The group had already closed 74 sites as part of a Company Voluntary Arrangement (CVA), which was approved by creditors in September last year as part of a major recapitalisation and restructuring that also saw the business deleverage its debts, provide new liquidity and divest its mainland China business.
According to latest accounts published by the company, break rights inserted into the lease agreements that were compromised by the CVA gave landlords the opportunity to terminate leases.
As a result an additional 23 sites have been returned to landlords, with discussions ongoing on a number of other sites
It currently leaves the group with around 375 UK restaurants.
During 2020 approximately 2,400 roles across PizzaExpress' UK business were made redundant.
Looking ahead, as part of the group’s 18-month base case scenario of cash flow forecasting, PizzaExpress assumes sales to be 40% lower throughout 2021 with a slow recovery assumed in 2022.
The base case includes the closure of all restaurants in a third national lockdown, though this was forecast for just four weeks in February.
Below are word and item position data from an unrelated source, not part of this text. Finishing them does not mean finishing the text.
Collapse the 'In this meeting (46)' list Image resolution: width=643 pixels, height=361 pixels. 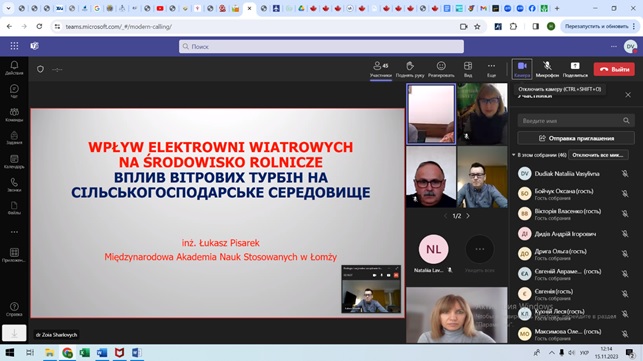pos(513,155)
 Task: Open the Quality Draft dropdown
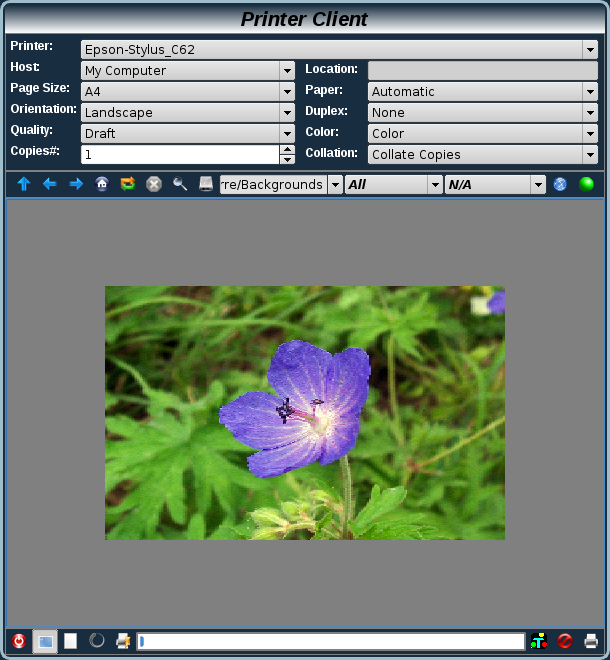pos(287,134)
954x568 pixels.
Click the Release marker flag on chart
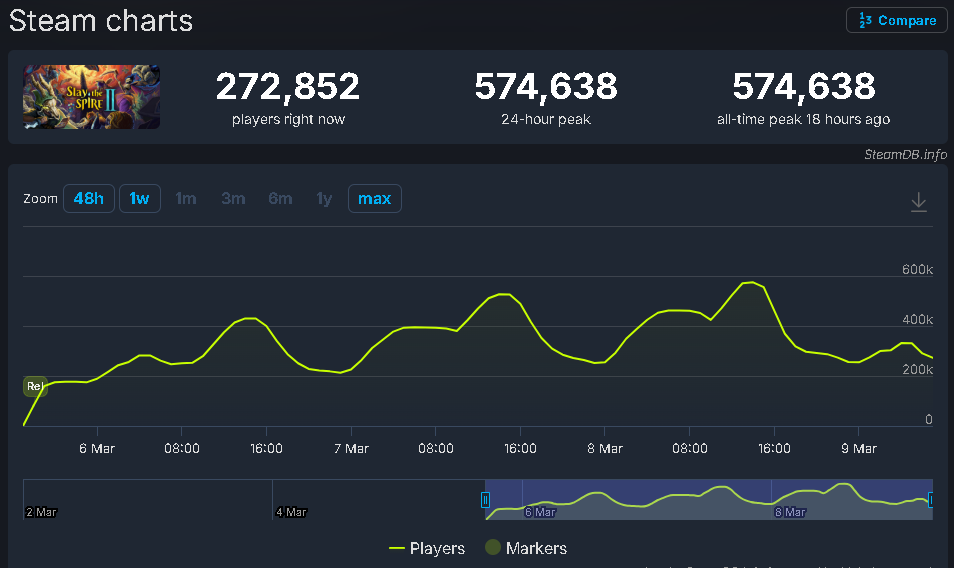point(35,386)
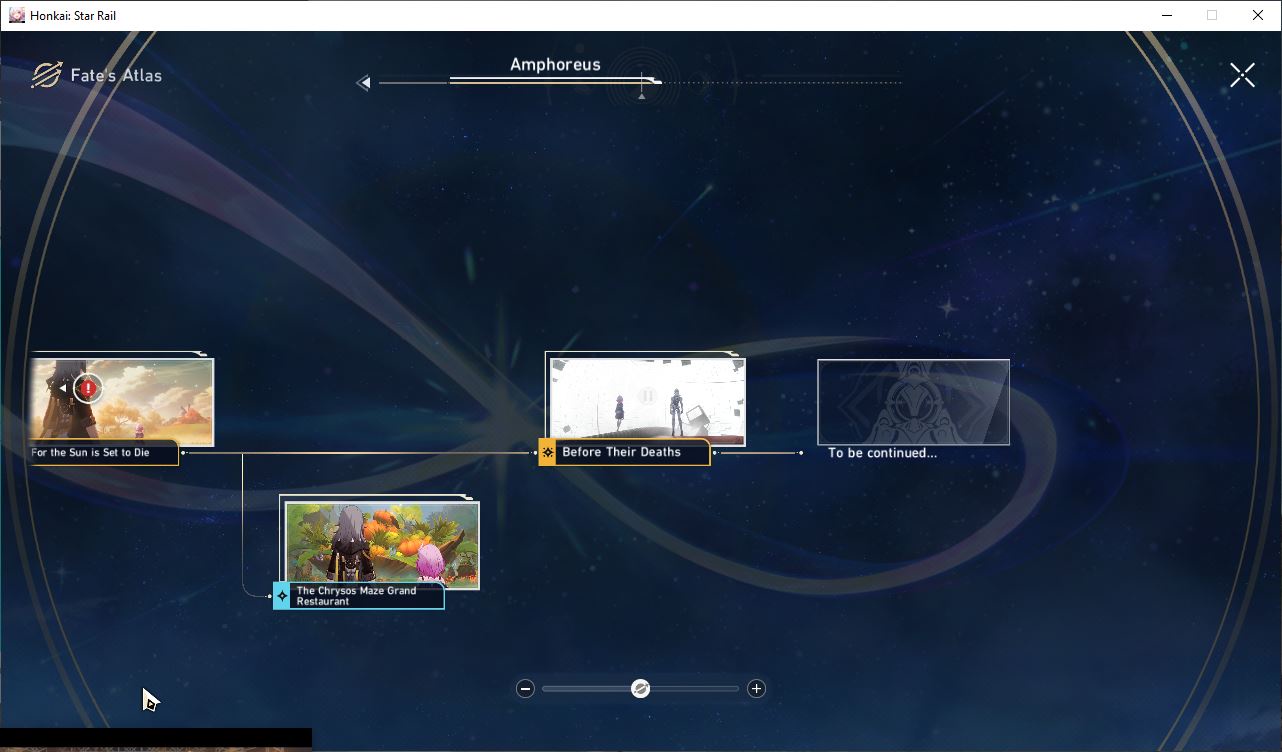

A second ‘severe but plausible’ scenario drawn up by the group assume further sales reductions of 15%-20% in 2022 when compared to the base case, where additional funding would be required.
Under this scenario the group would need to reduce capex plans; draw down on the £20 new funding facility; and take the option to capitalise interest, or ‘pay in kind’, rather than in cash, with respect to approximately £249m of new debt in place post-restructure.
Under the cash flow modelling, the group believes it will be in a cash positive position and able to meet its obligations.